Yesterday the Senate voted 85-13 for John McCain's anti-VAT resolution. The lack of any substantial support for a VAT in the Senate would suggest that, even if the president's fiscal commission recommends such a tax when it reports in December, Ross Douthat is right and the chances a VAT will be imposed prior to the fiscal crisis are small. Whew.
On the other hand, tax increases are still coming. Taxes on incomes, capital gains, dividends, and estates all go up on January 1, 2011. The health care bill raises all sorts of taxes and fees, including the Medicare tax for high earners. In this post, David Frum runs through some other taxes that will likely be raised. For those of you too lazy to click on the link, the answers are (1) the AMT, (2) taxes paid on mortgage interest, and (3) the Medicare tax (again). At the state level, the Times had an eye-opening piece a couple weeks ago on the taxes being levied on haircuts and funerals.

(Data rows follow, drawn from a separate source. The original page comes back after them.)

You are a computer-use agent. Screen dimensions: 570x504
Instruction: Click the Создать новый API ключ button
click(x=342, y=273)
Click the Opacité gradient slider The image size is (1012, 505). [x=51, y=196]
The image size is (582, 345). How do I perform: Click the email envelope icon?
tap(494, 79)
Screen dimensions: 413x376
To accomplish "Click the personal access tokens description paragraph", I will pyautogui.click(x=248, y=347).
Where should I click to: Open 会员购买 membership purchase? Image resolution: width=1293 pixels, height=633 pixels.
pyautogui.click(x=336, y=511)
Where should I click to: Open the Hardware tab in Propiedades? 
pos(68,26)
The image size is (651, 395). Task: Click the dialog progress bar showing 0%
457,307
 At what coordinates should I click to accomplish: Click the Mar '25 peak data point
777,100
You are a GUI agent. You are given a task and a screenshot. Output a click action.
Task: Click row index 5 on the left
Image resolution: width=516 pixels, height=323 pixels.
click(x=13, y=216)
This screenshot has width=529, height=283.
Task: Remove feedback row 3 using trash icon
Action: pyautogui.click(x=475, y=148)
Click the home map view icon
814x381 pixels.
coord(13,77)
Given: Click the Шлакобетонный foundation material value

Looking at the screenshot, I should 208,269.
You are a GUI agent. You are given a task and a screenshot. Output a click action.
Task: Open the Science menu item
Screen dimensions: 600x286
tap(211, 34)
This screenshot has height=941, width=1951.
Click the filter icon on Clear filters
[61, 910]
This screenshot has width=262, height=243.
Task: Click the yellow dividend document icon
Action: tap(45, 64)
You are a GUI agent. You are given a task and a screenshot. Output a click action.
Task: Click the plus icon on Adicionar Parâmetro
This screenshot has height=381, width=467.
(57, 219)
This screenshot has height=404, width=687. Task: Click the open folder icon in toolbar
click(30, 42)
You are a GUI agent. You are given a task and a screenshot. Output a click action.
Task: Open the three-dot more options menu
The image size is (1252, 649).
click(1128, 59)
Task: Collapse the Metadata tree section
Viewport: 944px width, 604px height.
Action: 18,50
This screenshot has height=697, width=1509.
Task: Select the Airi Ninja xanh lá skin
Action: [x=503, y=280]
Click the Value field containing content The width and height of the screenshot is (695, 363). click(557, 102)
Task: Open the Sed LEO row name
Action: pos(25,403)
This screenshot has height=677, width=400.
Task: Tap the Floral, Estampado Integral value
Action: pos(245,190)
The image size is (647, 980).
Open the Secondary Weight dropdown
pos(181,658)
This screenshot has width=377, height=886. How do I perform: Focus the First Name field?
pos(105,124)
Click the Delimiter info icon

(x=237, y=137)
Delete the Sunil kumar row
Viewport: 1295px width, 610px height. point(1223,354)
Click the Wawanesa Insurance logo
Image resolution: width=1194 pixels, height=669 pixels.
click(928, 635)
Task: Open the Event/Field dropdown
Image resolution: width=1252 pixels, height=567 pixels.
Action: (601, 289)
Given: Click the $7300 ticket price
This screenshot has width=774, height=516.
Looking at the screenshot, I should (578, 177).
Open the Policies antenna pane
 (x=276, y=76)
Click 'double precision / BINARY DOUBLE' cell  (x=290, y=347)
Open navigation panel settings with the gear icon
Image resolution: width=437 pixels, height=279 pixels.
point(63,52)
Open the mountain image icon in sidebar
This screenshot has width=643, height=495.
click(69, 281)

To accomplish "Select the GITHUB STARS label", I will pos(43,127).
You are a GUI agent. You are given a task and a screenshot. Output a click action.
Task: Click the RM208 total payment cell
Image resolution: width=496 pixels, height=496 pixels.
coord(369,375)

Taxes are going to go up whether we have a VAT or not. But they won't solve our fiscal problem. Donald Marron makes the point convincingly in "America in the Red" in the latest issue of National Affairs:
As with almost any large, complex problem, there is a natural desire to resolve our budget crisis with just a single solution. Some observers look at the numbers and conclude that the solution is obvious: raise taxes to pay for the additional spending. Others look at the same figures and conclude just the opposite: cut spending so we do not need to move beyond historical levels of taxation. And most observers cling to the hope that growth might set us free, boosting revenues so much that we will not have to face any hard choices. Unfortunately, none of these single solutions will work.
Why? Brookings's Tax Policy Center found that "The size of the required tax increases would almost certainly induce affected taxpayers to adjust their behavior in ways that would reduce economic efficiency and thus offset at least some of the gains from smaller deficits and lower national debt." Congress is allergic to spending cuts and offending the senior lobby. As for economic growth, there are no guarantees, especially when high taxes and massive spending crowd out private investment.
When you look at the budget projections, you see that social insurance is the prime cause of future imbalances. Pensions and health care will bury us, not earmarks or the Department of Education. American politicians have made promises they cannot possibly keep. And the American senior is understandably reluctant to give up the benefits for which his taxes have paid. Which is why we've reached an impasse.